It is that Sunday and, as predicted, the egg and basket hunt took all of ten minutes and now we clean this grubby family up and head to church. For the record, my kids are wearing athletic apparel because Jesus doesn't care what they wear to church and I got no fight in me today. I grew up in a great church where the attendees probably qualify as family and everyone had an unofficial assigned seat. Ours was about six rows from the front, left side, every Sunday. I was raised to church.

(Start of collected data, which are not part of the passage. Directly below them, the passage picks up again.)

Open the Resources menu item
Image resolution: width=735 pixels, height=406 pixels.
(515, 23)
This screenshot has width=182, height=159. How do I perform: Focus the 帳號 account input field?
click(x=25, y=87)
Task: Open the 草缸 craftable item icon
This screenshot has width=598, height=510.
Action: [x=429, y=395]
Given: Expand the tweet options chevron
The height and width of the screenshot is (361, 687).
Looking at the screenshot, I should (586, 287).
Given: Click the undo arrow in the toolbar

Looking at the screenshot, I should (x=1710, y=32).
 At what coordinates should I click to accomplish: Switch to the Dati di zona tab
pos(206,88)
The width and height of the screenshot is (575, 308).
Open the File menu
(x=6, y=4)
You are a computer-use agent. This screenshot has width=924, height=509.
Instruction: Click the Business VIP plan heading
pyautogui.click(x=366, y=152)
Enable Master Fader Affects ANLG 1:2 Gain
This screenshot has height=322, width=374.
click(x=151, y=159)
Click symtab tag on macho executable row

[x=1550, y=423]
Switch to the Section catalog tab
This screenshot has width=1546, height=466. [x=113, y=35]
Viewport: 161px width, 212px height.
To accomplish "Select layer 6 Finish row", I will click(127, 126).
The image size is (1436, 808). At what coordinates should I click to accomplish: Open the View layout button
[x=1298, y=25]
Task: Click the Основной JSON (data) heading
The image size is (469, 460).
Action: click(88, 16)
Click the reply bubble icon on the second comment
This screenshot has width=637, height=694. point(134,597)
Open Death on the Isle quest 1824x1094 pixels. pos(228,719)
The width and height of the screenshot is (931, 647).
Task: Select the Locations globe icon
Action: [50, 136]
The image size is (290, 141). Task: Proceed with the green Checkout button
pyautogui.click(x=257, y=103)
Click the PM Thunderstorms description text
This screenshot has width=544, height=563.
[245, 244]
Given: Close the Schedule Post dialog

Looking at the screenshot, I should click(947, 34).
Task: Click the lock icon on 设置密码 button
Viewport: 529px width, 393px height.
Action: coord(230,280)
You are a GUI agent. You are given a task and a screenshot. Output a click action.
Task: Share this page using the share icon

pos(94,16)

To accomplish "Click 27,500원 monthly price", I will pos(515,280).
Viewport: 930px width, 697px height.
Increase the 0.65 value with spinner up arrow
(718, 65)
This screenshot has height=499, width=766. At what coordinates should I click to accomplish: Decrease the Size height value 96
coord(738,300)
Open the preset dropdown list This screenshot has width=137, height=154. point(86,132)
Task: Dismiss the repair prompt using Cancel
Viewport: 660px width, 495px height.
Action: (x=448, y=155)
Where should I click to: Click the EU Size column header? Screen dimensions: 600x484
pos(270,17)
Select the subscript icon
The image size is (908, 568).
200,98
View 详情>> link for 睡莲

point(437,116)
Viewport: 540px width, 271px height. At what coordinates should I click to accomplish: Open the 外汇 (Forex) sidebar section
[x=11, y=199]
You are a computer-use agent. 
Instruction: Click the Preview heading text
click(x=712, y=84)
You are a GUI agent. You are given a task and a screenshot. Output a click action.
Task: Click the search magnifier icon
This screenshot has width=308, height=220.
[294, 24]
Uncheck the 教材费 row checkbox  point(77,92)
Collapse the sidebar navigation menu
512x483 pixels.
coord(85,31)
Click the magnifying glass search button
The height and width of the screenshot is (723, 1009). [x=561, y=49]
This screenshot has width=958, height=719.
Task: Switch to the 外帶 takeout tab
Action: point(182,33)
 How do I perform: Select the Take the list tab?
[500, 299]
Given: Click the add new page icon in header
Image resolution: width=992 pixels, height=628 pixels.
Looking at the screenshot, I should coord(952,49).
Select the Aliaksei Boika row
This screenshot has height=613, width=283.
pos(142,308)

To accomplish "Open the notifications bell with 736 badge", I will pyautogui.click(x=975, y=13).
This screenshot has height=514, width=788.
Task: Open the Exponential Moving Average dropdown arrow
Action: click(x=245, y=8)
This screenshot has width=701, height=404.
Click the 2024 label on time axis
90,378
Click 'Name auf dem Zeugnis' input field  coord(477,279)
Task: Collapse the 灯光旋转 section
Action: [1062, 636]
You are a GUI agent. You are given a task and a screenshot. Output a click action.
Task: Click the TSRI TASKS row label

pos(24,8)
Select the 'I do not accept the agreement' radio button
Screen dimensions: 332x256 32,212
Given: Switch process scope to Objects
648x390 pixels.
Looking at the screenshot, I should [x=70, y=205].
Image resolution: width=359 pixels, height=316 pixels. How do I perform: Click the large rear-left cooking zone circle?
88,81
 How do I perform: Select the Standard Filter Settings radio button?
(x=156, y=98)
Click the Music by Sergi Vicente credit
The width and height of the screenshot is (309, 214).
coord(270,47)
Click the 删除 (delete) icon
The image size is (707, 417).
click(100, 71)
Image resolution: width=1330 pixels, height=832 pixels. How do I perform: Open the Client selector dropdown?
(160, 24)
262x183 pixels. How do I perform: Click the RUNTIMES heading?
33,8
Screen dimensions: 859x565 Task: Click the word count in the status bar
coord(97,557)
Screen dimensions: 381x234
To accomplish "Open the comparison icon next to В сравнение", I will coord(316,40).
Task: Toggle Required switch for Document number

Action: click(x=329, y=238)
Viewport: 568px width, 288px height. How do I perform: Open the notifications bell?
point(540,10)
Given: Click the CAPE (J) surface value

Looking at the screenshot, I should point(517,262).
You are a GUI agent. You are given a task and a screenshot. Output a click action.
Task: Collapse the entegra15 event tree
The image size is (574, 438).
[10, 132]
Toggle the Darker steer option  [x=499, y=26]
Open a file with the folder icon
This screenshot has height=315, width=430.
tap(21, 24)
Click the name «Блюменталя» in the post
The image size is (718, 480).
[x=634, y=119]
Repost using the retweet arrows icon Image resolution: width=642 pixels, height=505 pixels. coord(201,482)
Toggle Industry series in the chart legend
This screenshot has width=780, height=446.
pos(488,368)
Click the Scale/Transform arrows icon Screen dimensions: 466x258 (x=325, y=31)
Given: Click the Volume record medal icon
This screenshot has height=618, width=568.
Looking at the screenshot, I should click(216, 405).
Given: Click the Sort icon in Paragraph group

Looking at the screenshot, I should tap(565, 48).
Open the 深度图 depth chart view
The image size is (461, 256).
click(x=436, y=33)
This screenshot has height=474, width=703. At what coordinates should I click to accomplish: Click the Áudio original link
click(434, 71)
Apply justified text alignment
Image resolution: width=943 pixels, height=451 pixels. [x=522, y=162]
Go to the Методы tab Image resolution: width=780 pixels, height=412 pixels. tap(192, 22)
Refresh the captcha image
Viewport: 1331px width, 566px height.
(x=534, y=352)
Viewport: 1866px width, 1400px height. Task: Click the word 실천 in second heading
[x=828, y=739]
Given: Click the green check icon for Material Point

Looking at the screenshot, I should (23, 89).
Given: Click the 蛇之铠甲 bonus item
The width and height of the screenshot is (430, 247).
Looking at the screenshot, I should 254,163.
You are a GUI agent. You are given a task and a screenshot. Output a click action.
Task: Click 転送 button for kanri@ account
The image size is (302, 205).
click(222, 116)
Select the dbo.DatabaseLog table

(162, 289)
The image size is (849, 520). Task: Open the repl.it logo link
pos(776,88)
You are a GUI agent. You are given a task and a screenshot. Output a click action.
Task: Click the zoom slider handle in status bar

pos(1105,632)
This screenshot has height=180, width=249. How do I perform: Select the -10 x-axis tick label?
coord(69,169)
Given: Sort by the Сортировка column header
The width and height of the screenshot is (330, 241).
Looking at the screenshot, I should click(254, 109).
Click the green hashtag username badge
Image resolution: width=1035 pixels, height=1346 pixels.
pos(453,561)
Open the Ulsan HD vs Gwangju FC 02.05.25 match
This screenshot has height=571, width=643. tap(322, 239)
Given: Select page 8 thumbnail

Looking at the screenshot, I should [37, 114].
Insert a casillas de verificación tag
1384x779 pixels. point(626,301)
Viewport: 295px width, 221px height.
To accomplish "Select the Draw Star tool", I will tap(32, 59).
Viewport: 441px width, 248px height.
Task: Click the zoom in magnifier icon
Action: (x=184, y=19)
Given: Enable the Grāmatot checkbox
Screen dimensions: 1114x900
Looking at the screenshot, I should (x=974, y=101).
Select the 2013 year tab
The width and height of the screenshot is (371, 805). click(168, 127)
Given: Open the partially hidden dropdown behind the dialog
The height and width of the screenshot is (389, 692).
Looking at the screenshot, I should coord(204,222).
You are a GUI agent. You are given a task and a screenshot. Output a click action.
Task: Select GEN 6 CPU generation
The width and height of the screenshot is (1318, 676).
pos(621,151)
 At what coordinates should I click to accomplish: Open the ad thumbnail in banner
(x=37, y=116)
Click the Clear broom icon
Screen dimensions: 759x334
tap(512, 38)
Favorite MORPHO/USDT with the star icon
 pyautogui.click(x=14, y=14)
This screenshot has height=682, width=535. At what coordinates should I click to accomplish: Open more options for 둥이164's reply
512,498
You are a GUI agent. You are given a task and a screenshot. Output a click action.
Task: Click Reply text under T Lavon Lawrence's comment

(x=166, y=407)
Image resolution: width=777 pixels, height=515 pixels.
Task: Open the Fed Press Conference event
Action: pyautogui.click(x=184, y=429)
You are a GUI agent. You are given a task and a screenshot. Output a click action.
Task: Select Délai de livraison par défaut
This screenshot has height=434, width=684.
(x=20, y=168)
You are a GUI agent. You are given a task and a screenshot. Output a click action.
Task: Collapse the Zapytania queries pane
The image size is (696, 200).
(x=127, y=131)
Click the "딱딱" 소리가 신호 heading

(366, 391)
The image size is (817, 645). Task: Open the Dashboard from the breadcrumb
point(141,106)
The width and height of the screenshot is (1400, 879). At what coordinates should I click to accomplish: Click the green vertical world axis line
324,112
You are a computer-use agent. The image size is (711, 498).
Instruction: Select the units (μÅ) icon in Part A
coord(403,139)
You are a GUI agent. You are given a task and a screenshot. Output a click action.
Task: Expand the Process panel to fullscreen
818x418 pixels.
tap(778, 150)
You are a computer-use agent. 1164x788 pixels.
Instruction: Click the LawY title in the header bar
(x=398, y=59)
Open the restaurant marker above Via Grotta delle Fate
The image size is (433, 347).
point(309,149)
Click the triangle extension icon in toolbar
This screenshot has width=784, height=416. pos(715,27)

As I logged more years, I struggled to believe what I was taught and what everyone around me seemed to believe so hard. Let's be honest, the Bible stories are a little far fetched and yet bazillions of people are all in, on fire for Jesus. I had so many questions and I fought the mainstream hard on it. I even fought it at the Lutheran college I attended. I fought it when I had a professor who was a Doctor of Religion and a Doctor of Psychology and he believed it. And this will come as no surprise, the nail in the coffin was the time I walked into the Wednesday chapel service and Chapel Girl (the one who greets everyone with a Jesus fueled hug of pure religious joy because she attends every thing she can) walked up to me and said, "Wow! You're here! We haven't seen you for a looooooooooong time." I looked her and said, "Actually I just stopped on my way to Joe's (the bar). I'm not staying." To be fair, I can be a little stubborn and Chapel Girl was NOT going to tell me what to do. But for someone who already struggled, this was not exactly the greeting that was going to bring me closer to God.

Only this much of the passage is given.